*Directions:* Starting at the line with "For every named" and going on through the line with "Customers rate us", reproduce each line in the records below exactly and nothing more.
Segment Start: Data shown
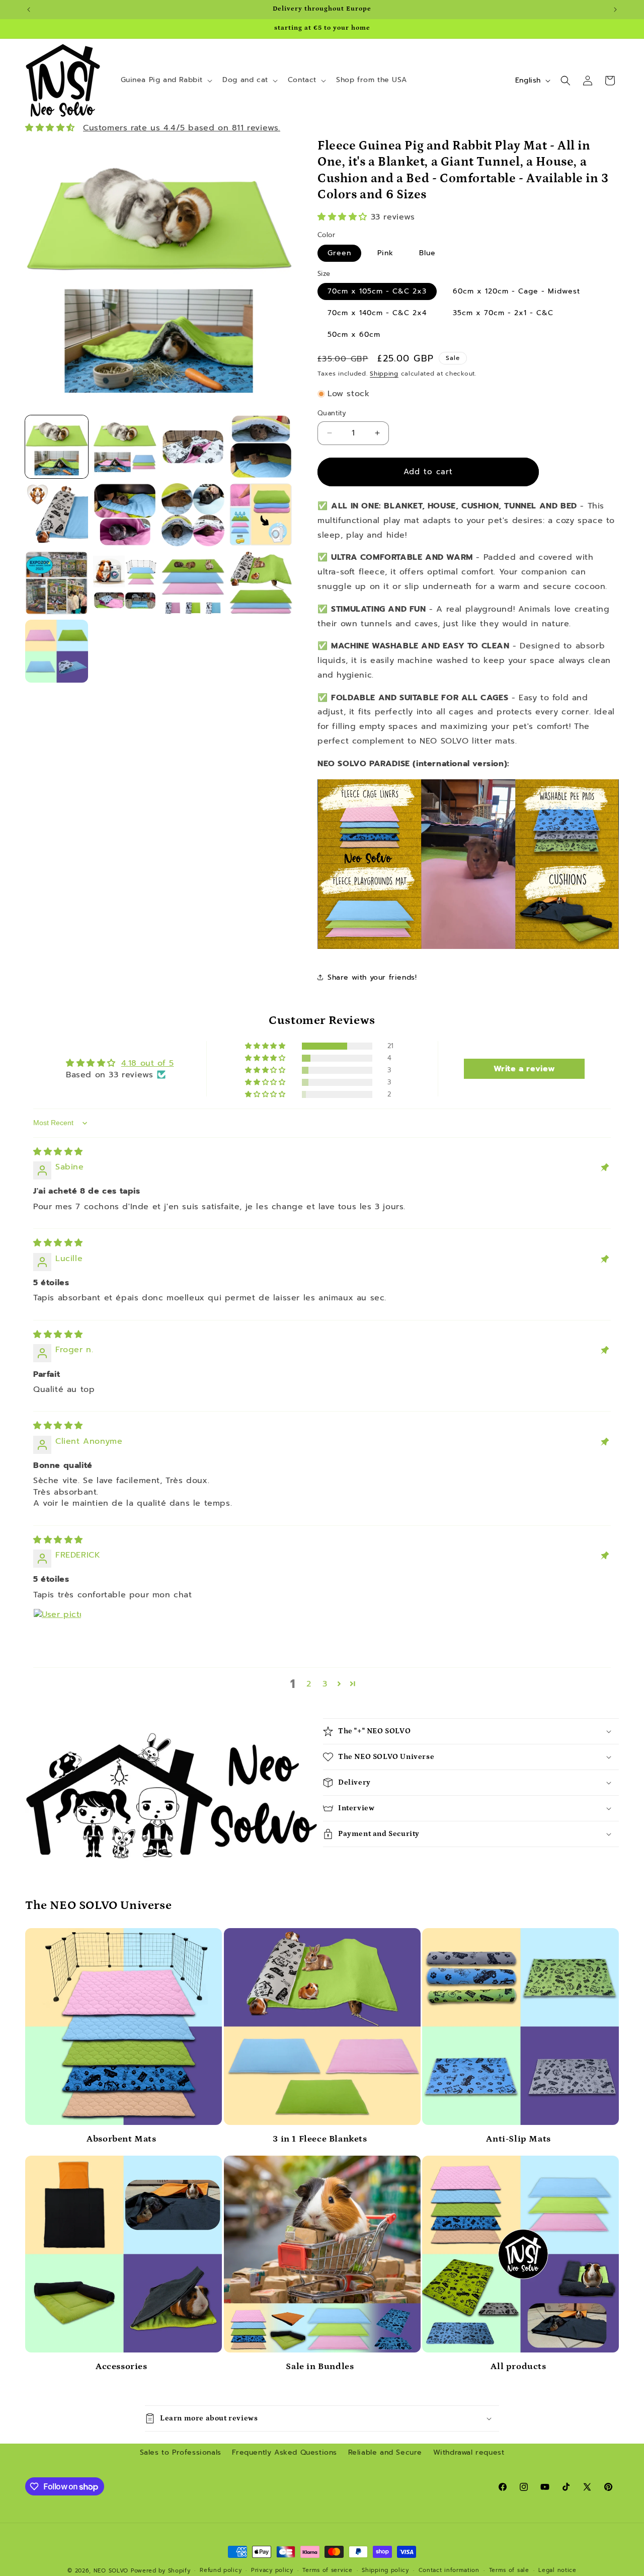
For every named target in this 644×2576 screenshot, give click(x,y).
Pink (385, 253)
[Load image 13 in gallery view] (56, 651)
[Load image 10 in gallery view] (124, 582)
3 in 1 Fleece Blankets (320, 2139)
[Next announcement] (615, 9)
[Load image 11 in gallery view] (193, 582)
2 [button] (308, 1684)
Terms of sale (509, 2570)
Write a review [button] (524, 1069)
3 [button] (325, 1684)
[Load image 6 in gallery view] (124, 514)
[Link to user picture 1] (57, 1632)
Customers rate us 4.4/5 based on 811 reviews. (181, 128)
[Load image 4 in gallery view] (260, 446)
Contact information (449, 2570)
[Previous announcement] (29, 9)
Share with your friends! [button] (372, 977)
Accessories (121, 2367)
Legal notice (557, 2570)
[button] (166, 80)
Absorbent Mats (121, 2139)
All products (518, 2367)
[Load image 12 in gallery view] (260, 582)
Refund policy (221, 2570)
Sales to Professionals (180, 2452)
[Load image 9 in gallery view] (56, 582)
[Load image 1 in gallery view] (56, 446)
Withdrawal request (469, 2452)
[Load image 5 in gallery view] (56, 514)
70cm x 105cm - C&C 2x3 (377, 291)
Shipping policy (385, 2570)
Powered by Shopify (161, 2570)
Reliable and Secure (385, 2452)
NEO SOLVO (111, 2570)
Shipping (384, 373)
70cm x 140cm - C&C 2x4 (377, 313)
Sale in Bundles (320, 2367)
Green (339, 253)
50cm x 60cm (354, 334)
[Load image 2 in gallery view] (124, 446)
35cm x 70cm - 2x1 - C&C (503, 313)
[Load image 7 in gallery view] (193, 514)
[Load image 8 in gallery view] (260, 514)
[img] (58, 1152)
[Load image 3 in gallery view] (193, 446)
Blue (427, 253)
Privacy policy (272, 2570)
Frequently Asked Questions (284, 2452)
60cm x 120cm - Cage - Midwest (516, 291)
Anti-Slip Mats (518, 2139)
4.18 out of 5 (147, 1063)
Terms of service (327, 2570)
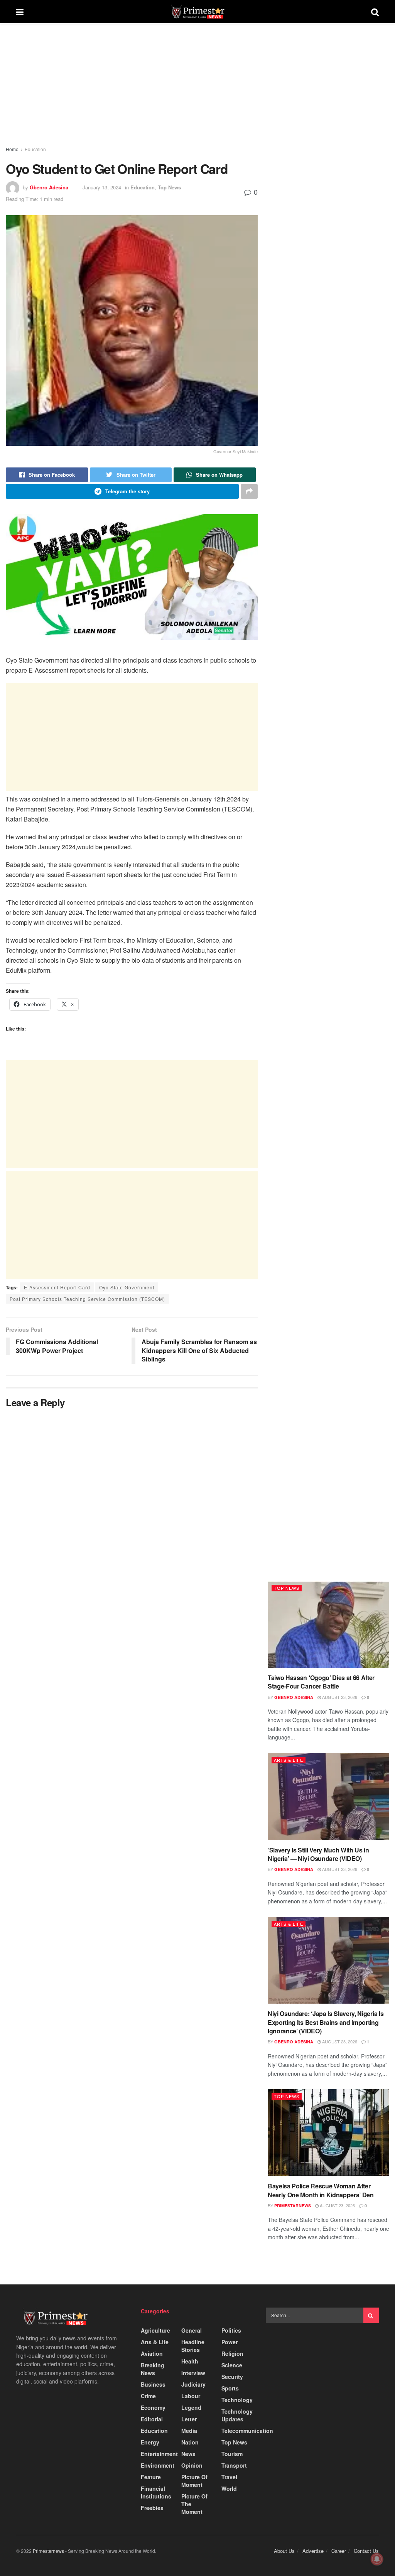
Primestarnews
Segment End: Data shown
Segment Start: Data shown
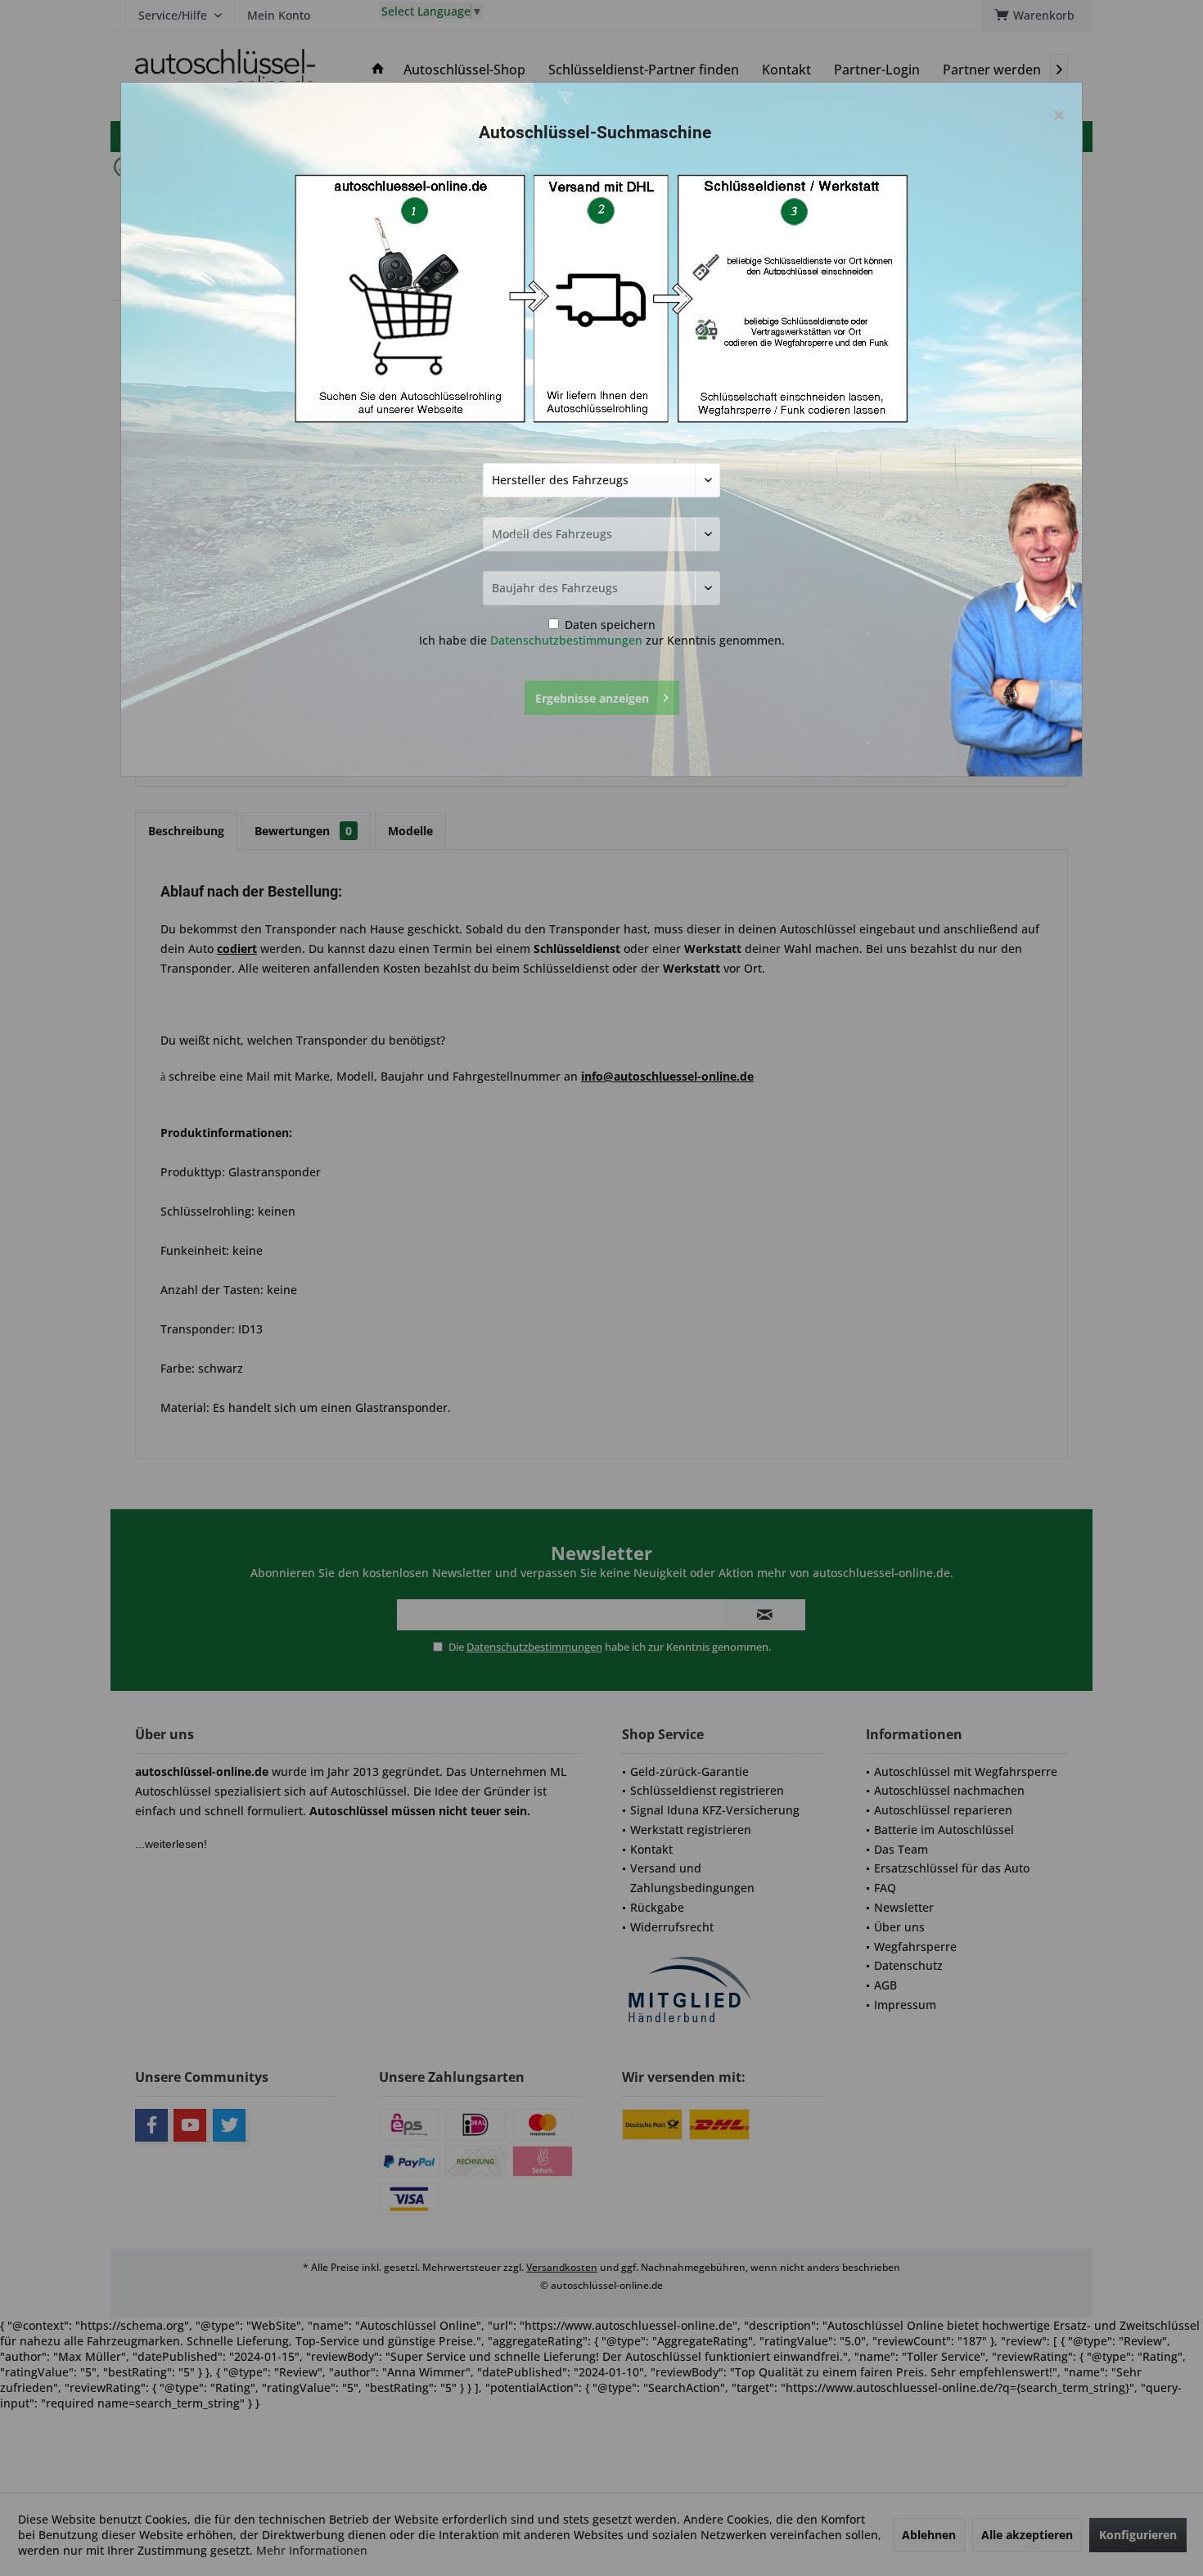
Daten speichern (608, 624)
Segment End: Data shown
*Result for this exercise:*
For every named target in this 644×2576 screenshot, give click(x,y).
Pink (385, 253)
[Load image 13 in gallery view] (56, 651)
[Load image 10 in gallery view] (124, 582)
3 in 1 Fleece Blankets (320, 2139)
[Next announcement] (615, 9)
[Load image 11 in gallery view] (193, 582)
2 [button] (308, 1684)
Terms of sale (509, 2570)
Write a review [button] (524, 1069)
3 [button] (325, 1684)
[Load image 6 in gallery view] (124, 514)
[Link to user picture 1] (57, 1632)
Customers rate us 4.4/5 based on 811 reviews. (181, 128)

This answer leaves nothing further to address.